IIS6, Enable Web Site Content Auditing

Enable Web Site Content Auditing in The Network Encyclopedia Tutorials and Documentation (IIS 6.0 Deployment Guide)

Enable Web Site Content Auditing

Once you have enabled security auditing, you must also enable auditing on the Web site content (files and folders) in order to track any modification or deletion of the content.

Before you set up auditing for files and folders, you must first enable object access auditing. This security setting determines whether to audit the event of a user accessing an object, such as a file, folder, or printer. Enabling object access auditing is accomplished by defining auditing policy settings for the object access event category of the Audit Policies in Local Security Settings.
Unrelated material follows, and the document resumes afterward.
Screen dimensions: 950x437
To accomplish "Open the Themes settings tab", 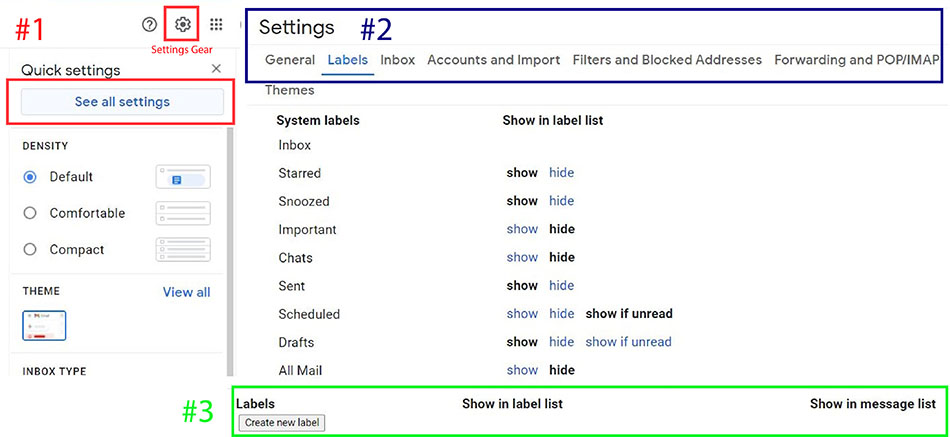I will tap(290, 91).
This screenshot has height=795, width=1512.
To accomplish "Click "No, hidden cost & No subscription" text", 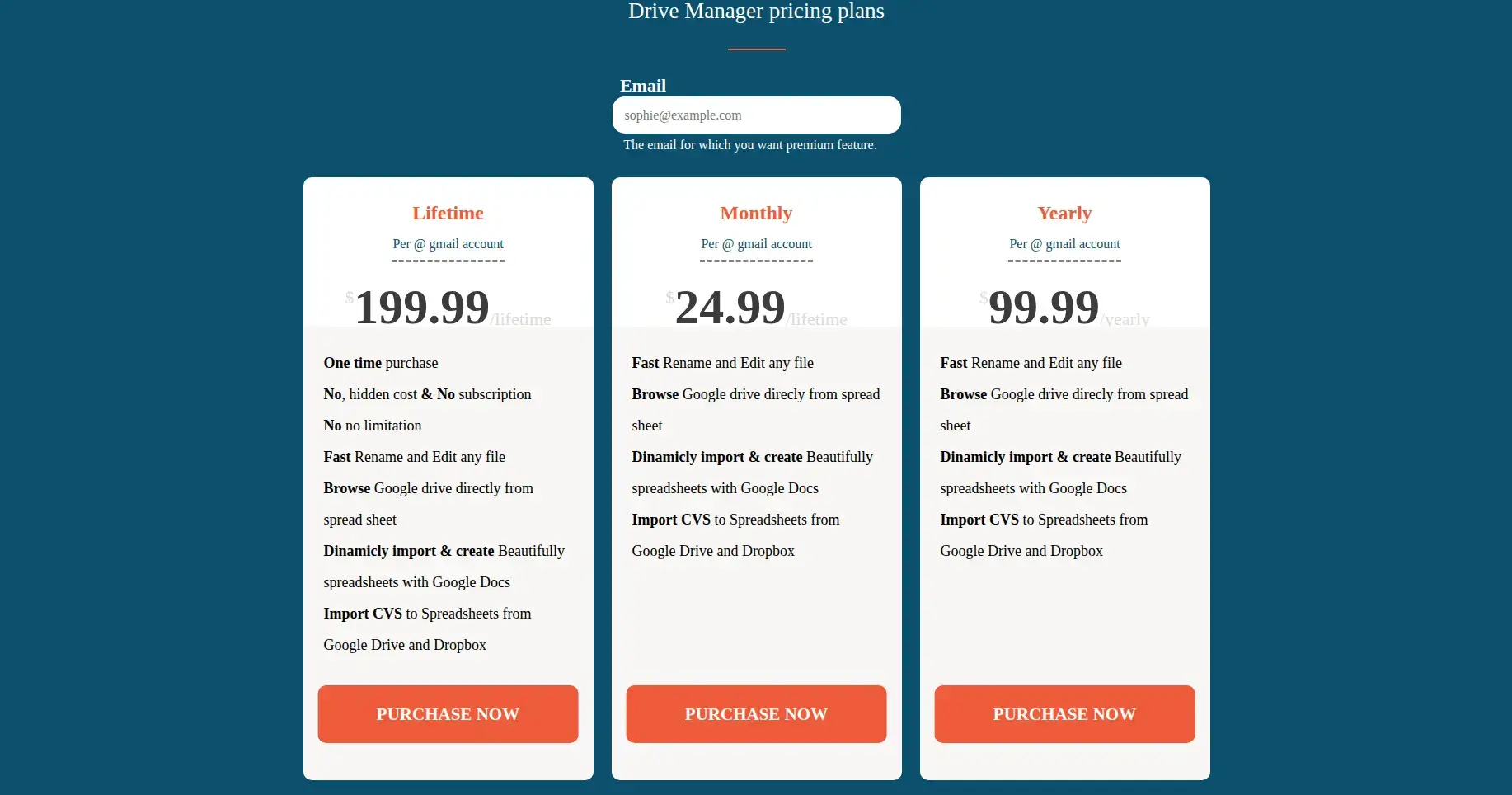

If you do not enable object access auditing, you receive an error message when you set up auditing for files and folders, and no files or folders are audited. After object access auditing is enabled, you can view the security log in Event Viewer to review the results of your changes. You can then set up Web site content auditing.

 
Tip:
  Because the security log is limited in size, carefully select the files and folders to be audited. In addition, consider the amount of disk space that you want to devote to the security log. The maximum size for the security log is defined in Event Viewer.

If file or folder auditing has been inherited from the parent folder, you will see the following.

In the Auditing Entry for File or Folder dialog box, in the Access box, the check boxes are unavailable.

-or-

In the Advanced Security Settings for File or Folder dialog box, the Remove button is unavailable.

Requirements

Credentials: You must be logged on as a member of the Administrators group or you must have been granted the Manage auditing and security log right in Group Policy to perform this procedure.
Tools: Windows Explorer
File system: To enable auditing of Web site content, the disk volumes on which the Web site is stored must use the NTFS file system.

Recommendation

As a security best practice, log on to your computer using an account that is not in the Administrators group, and then use the Run as command to run IIS Manager as an administrator. At the command prompt, type runas /user:administrative_accountname mmc %systemroot%\system32\inetsrv\iis.msc.

Procedures

  To enable object access auditing
 
1. Open Administrative Tools, and then click Local Security Policy.
2. Expand Local Policies, and then click Audit Policy.
3. Right-click Audit object access, and then click Properties.
4. Enable auditing by clicking one of the following:
Click Success to generate an audit entry when a user successfully accesses an object.
Click Failure to generate an audit entry when a user unsuccessfully attempts to access an object.
If you clear both check boxes, object access auditing is turned off.
5. Click OK.
  To apply or modify auditing policy settings for a local file or folder
 
1. Open Accessories, and then click Windows Explorer.
2. Right-click the file or folder for which you want to set audit policy settings, click Properties, and then click the Security tab.
3. Click Advanced, and then click the Auditing tab.
4. Do one of the following:
To set up auditing for a new user or group, click Add. In Enter the object name to select, type the name of the user or group that you want to audit, and then click OK.
To remove auditing for an existing group or user, click the group or user name, click Remove, click OK, and then skip the rest of this procedure.
To view or change auditing for an existing group or user, click the name of the group or user, and then click Edit.
5. In the Apply onto box, click the location where you want auditing to take place.
6. In the Access box, indicate what actions you want to audit by selecting the appropriate check boxes:
To audit successful events, select the Successful check box.
To stop auditing successful events, clear the Successful check box.
To audit unsuccessful events, select the Failed check box.
To stop auditing unsuccessful events, clear the Failed check box.
To stop auditing all events, click Clear All.
7. If you want to prevent subsequent files and subfolders of the original object from inheriting these audit entries, select the Apply these auditing entries to objects and/or containers within this container only check box.